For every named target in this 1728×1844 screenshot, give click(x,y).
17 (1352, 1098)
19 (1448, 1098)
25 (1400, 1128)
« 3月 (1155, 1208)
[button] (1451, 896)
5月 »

* * * * * * *

** YOUR ASSIGNMENT **
Copy every record shown above, exactly and completely.

** EXERCISE ANSWER **
For every named target in this 1728×1844 screenshot, give click(x,y).
17 (1352, 1098)
19 (1448, 1098)
25 (1400, 1128)
« 3月 (1155, 1208)
[button] (1451, 896)
5月 »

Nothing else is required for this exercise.